2.2.2.2 Pemeriksaan Klinis

Pertama-tama tentukan lokalisasi kelainan apakah sesuai dengan kontak bahan yang dicurigai, yang tersering ialah daerah yang terpajan, misalnya tangan, lengan, muka atau anggota gerak. Kemudian tentukan ruam kulit yang ada, kelainan kulit yang akut dapat terlihat berupa eritem, vesikel, edema, bula, dan eksudasi. Kelainan kulit yang kronis berupa hiperpigmentasi, likenifikasi, kering dan skuamasi. Bila ada infeksi terlihat pustulasi. Bila ada pertumbuhan tampak tumor, eksudasi, lesi verukosa atau ulkus.

2.2.2.3 Pemeriksaan Laboratorium

Pemeriksaan darah, urin, tinja hendaknya dilakukan secara lengkap. Bila ada infeksi bakteri hendaknya pus atau nanah dibiak dan selanjutnya dilakukan tes resistensi. Bila ada jamur perlu diperiksa kerokan kulit dengan KOH 10% dan selanjutnya dibiak dalam media Sabouraud agar. Pemeriksaan biopsy kulit kadang-kadang perlu dilakukan.

2.2.2.4 Uji Tempel/ Patch Test

Karena penyakit kulit akibat kerja sebagian besar berbentuk dermatitis kontak alergik (80%), maka uji tempel perlu dikerjakan untuk memastikan penyebab alergennya.

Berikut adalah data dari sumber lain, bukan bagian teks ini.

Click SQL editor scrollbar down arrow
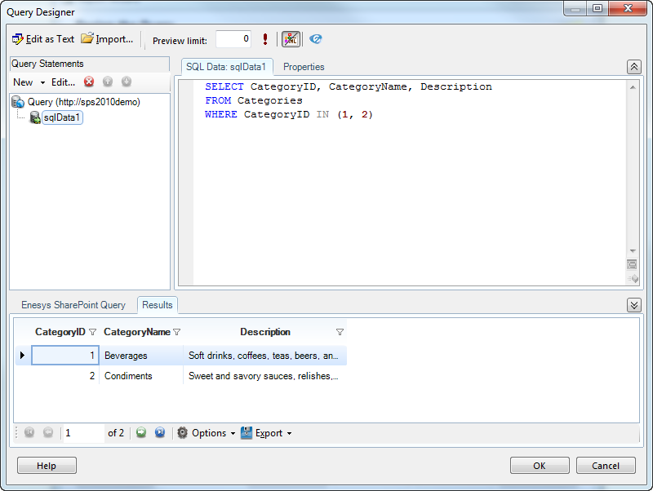click(x=632, y=250)
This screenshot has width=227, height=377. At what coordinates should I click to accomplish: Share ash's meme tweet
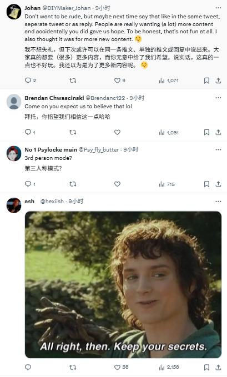[x=218, y=367]
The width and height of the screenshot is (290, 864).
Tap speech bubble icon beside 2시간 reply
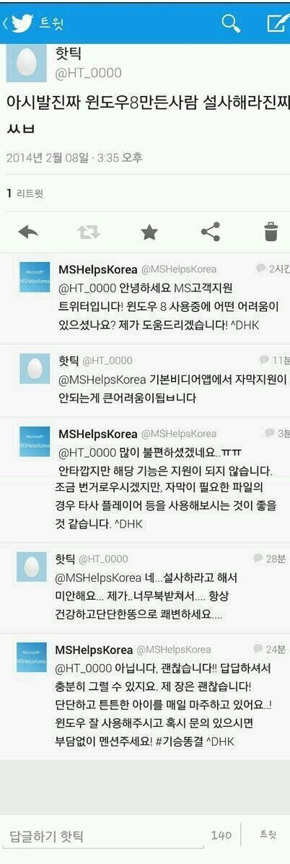coord(260,269)
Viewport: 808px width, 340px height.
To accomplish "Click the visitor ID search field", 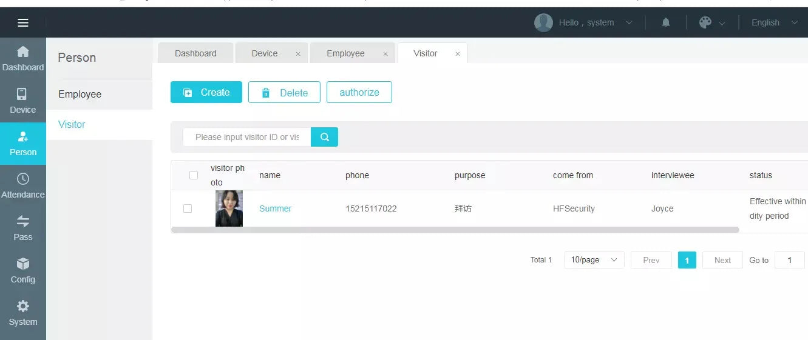I will pos(247,137).
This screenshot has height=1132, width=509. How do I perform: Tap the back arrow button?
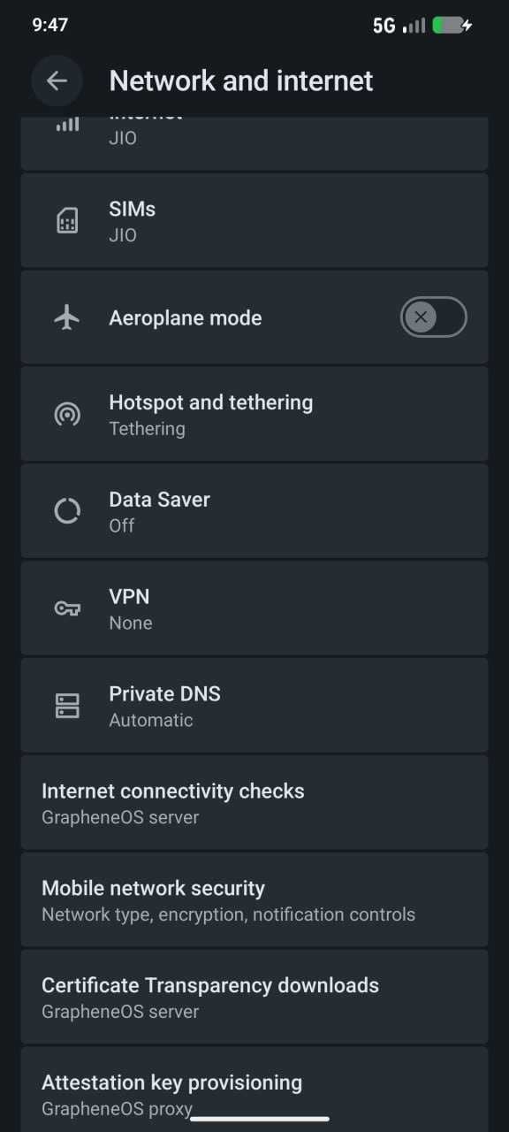pyautogui.click(x=57, y=80)
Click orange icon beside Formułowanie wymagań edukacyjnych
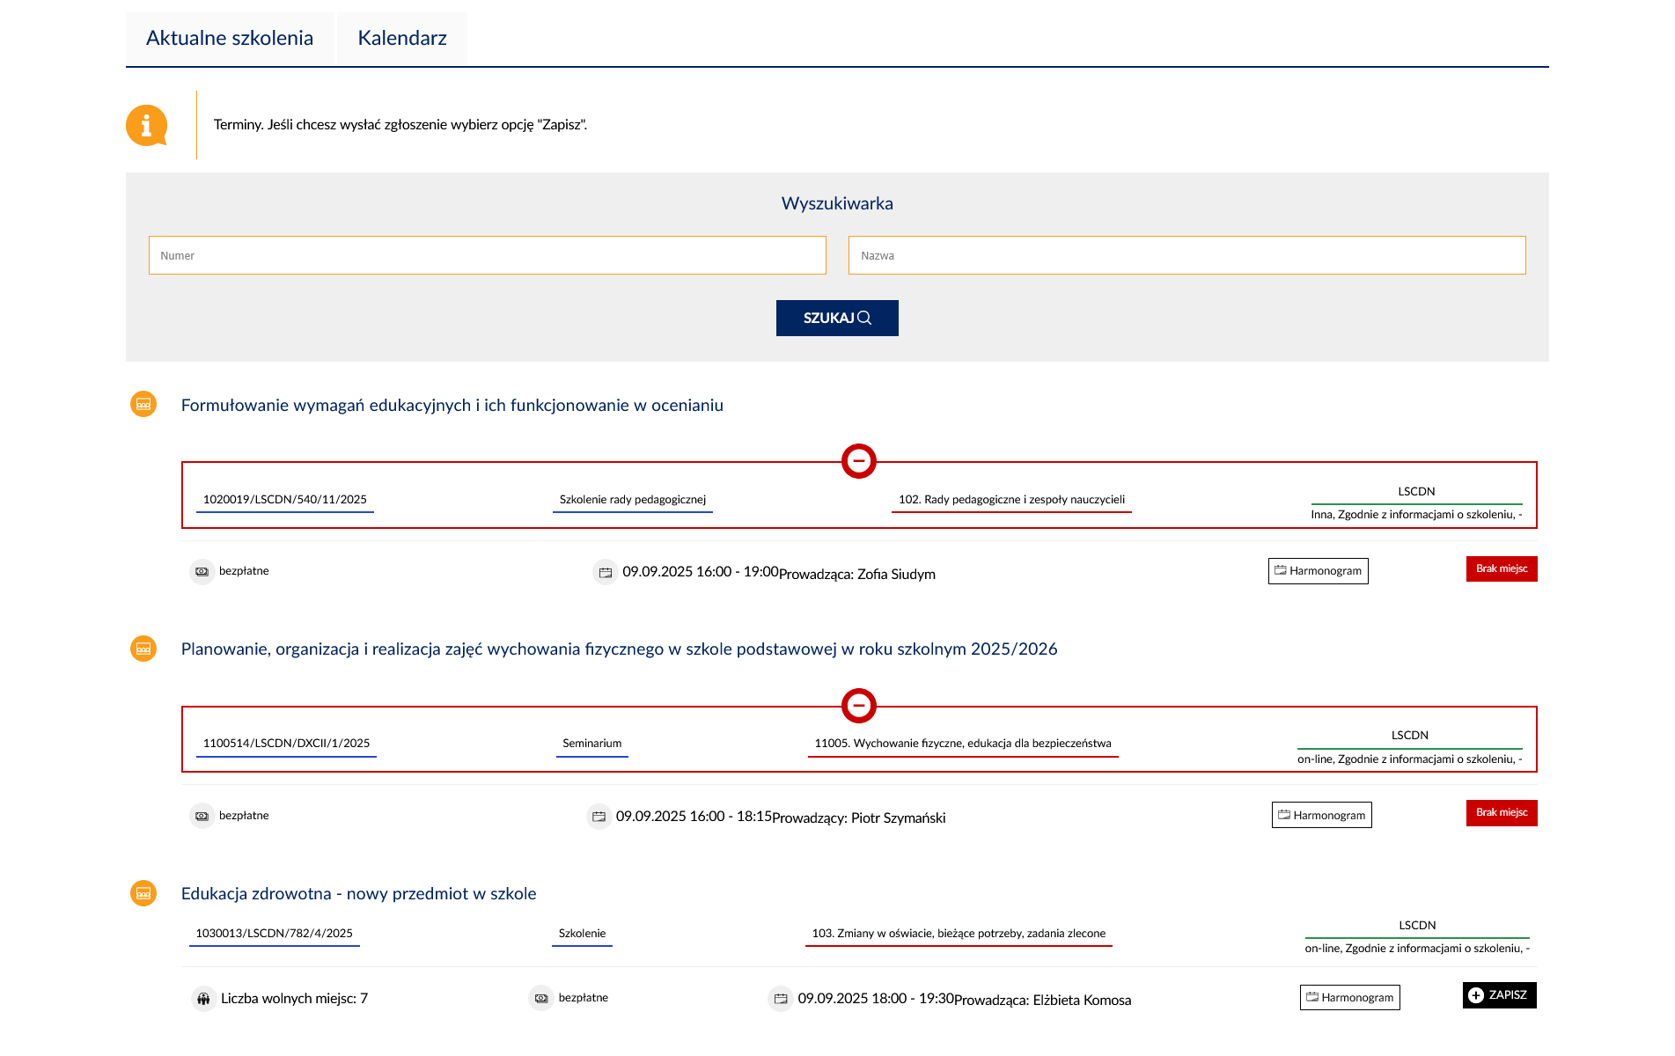The image size is (1675, 1056). (143, 405)
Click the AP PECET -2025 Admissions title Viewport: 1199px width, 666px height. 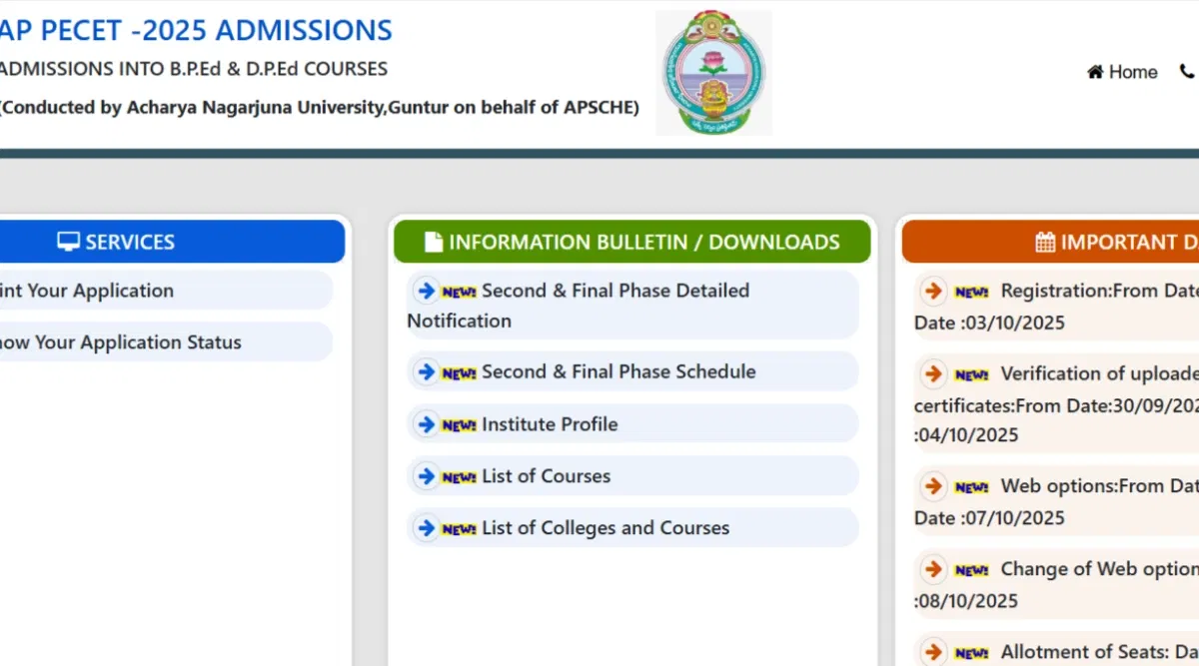[195, 30]
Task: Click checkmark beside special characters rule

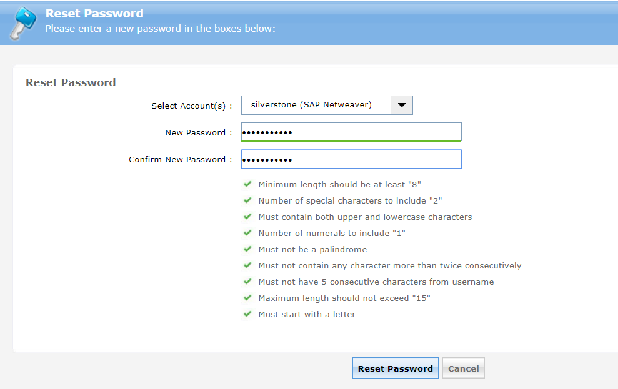Action: pos(248,200)
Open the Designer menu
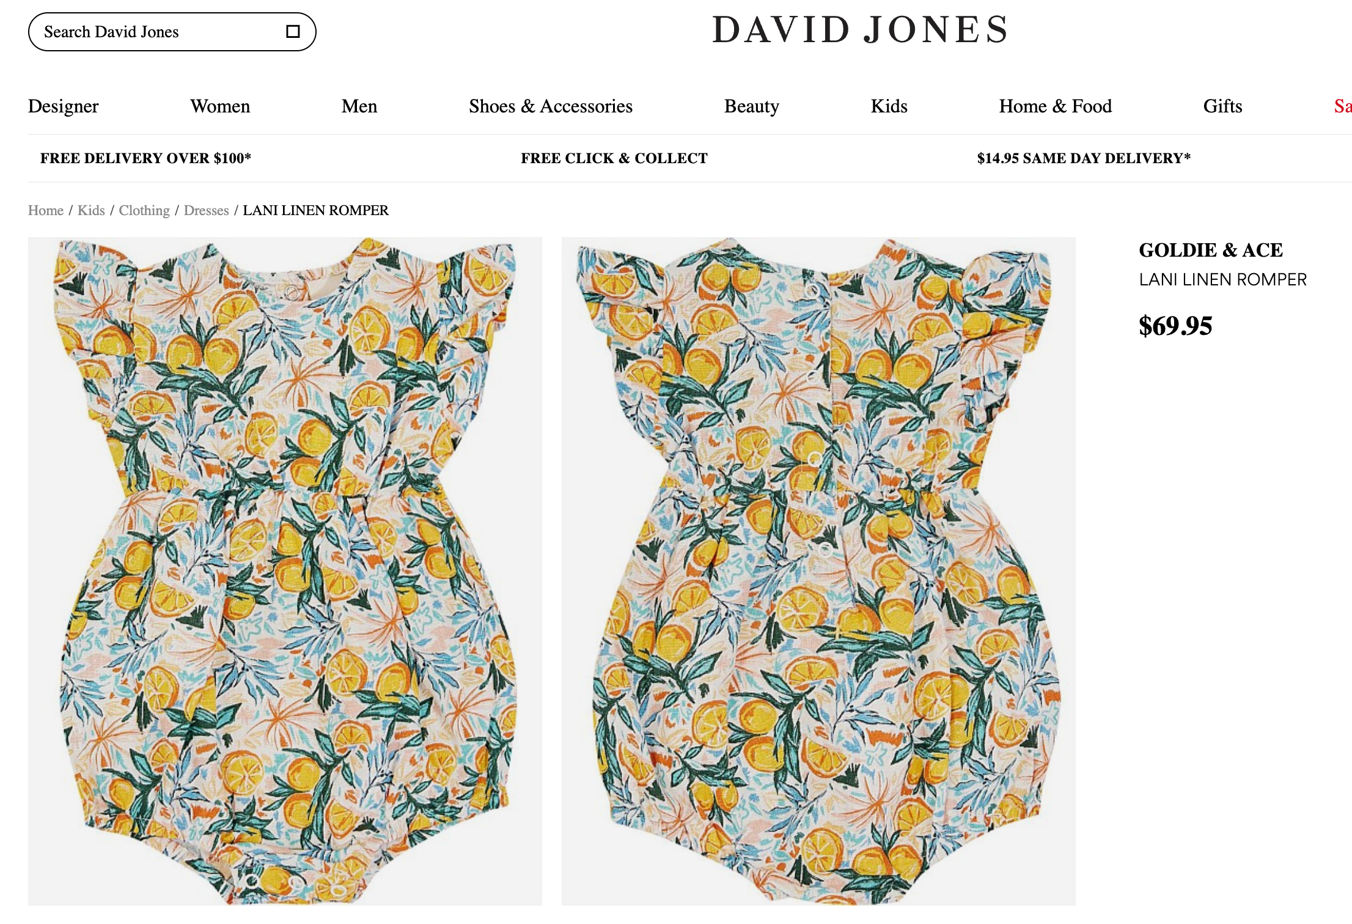 (x=63, y=106)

Bahan tersangka dilarutkan dalam pelarut tertentu dengan konsentrasi tertentu. Sekarang sudah ada bahan tes tempel yang sudah standard an disebut unit uji tempel. Unit ini terdiri atas filter paper disc, yang dapat mengabsorbsi bahan yang akan diuji. Bahan yang akan diuji diteteskan diatas unit uji tempel, kemudian ditutup dengan bahan impermeabel, selanjutnya ditutup lagi dengan plester yang hipoalergis. Pembacaan dilakukan setelah 48, 72 dan 96 jam. Setelah penutup dibuka, ditunggu dahulu 15-30 menit untuk menghilangkan efek plester.

Hasil 0 : bila tidak ada reaksi + : bila hanya ada eritema ++ : bila ada eritema dan papul

+++ : bila ada eritema, papul, dan vesikel ++++ : bila ada edema, vesikel

Dalam penilaian ini harus dapat dibedakan antara reaksi iritasi dan reaksi alergi, reaksi negatif semu dan reaksi positif semu, untuk itu diperlukan pengalaman dan penilaian khusus.